Wednesday, January 30, 2013


In an effort to make our blog easier to access and comment on by readers, we're moving our Chick News Blog to Facebook at the following address:

Jack Chick Tract Museum

Check it out and see what's new. It includes religious news in general, and anything new relating to Chick tracts.

Thursday, January 10, 2013

Atheist Church Starts In England

On Sunday, Britain's first atheist church held its very first meeting at The Nave, a former church-turned-performance space, in Islington, North London.
According to the Islington Gazette, stand-up comedians Sanderson Jones and Pippa Evans founded the so-called godless church because they wanted a space where non-religious folks could commune and edify one another.
The Huffington Post UK explains that the church, dubbed "Sunday Assembly," has been "championed as [a] chance for disillusioned former believers, nostalgic atheists and anybody searching for a sense of community, to meet and 'turn good intentions into action.'"
According to the Independent, about 200 worshippers showed up to the service, held on Jan. 6. The congregation focused on the theme of "Beginnings," deliberating over ways that success can be achieved by letting go of past failures and avoiding "mental booby traps." Instead of a sermon, the church invited Andy Stanton, a popular children's book author, to talk about overcoming the odds and achieving success; and instead of praying together, those gathered were encouraged at one point to close their eyes and meditate on their fears of inadequacy and failure. With Jones taking the stage as MC, the congregation was also treated to some stand-up comedy. A rendition of Oasis' "Don't Look Back In Anger" was even sung during the gathering.
Going forward, the "Sunday Assembly" is scheduled to meet on the first Sunday of every month.
Not everyone is open to prospect of an atheist church, however. Some have accused Jones and Evans of pulling an elaborate publicity stunt; others argue that the conflation of atheism and religious practices is troubling.
"How can you be an atheist and worship in a church? Surely it’s a contradiction of terms. Who will they be singing to?" London Catholic parish priest Rev. Saviour Grech said to the Islington Gazette. “It is important to debate and engage with atheists[,] but for them to establish a church like any other religious denomination is going too far. I’m cautious about it.”
And it's not just religious individuals who have expressed concern. As The Huffington Post UK notes, atheists too have voiced unease: "Critics have suggested by holding the meeting in an old church, (albeit deconsecrated) and by following a format of songs interspersed by reading and addresses, the comedians are at risk of turning atheism into its own sort of religion."
A 2012 international WIN-Gallup poll revealed that religiosity is declining worldwide, while atheism is on the rise. According to data from a 2011 census, one in four people in England and Wales say that they have "no religion." Data from the United Statesshowed 5 percent of people self-identifying as atheists. See Chick's THE GREAT ONE. 

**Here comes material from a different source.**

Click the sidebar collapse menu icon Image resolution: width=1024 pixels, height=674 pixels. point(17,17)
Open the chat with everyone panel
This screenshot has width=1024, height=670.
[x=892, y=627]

Obama Doubles Down on Bibles

President Barack Obama is twisting a time-honored tradition, taking the oath of office for his second term with his hand placed not on a single Bible but on two – one owned by Martin Luther King Jr. and one by Abraham Lincoln.
The inclusion of King's Bible is significant since the inauguration comes on Jan. 21, the federal holiday in honor of the civil rights leader, who delivered his "I Have a Dream" speech 50 years ago at the Lincoln Memorial. Obama will be facing the memorial as he takes the oath. King's Bible, which his children say he used early in his career as a preacher, has never been part of a presidential inauguration.
Inaugural planners say Obama plans to place his left hand on the stacked Bibles held by first lady Michelle Obama as he raises his right hand to repeat the oath administered by Supreme Court Chief Justice John Roberts. It hasn't been determined which will be on top, with Obama's hand actually resting on it, but King's is larger, so it may need to bottom.
Obama used the Lincoln Bible while taking the oath four years ago – the first time it had been used since the 16th president's inauguration in 1861. Obama's inaugural committee says that the president plans to use the first lady's family's Bible for a private swearing-in at the White House on Sunday, Jan. 20. Public presidential inaugurations traditionally aren't held on Sundays, even though the Constitution states that a president's new term begins automatically at noon on the 20th.
Obama also plans to honor King throughout his inaugural weekend, beginning by asking Americans to volunteer in their communities on Saturday, Jan. 19, to honor the civil right leader's legacy of service. The King family plans to participate. Inaugural planners also say there will be a float honoring King in the parade to the White House after the swearing-in ceremony.
The Lincoln Bible is part of the Library of Congress collections. The Supreme Court clerk bought the Bible, bound in burgundy velvet with a gold-washed white metal rim and heavily gilded edges, especially for Lincoln's swearing-in.
They also say Vice President Joe Biden will use a Bible with a Celtic cross on the cover that has been in his family for 120 years. Biden has used the Bible every time he's been sworn into federal office, back to his entry in the Senate 40 years ago.  See Chick's THIS BOOK HAS BEEN BANNED.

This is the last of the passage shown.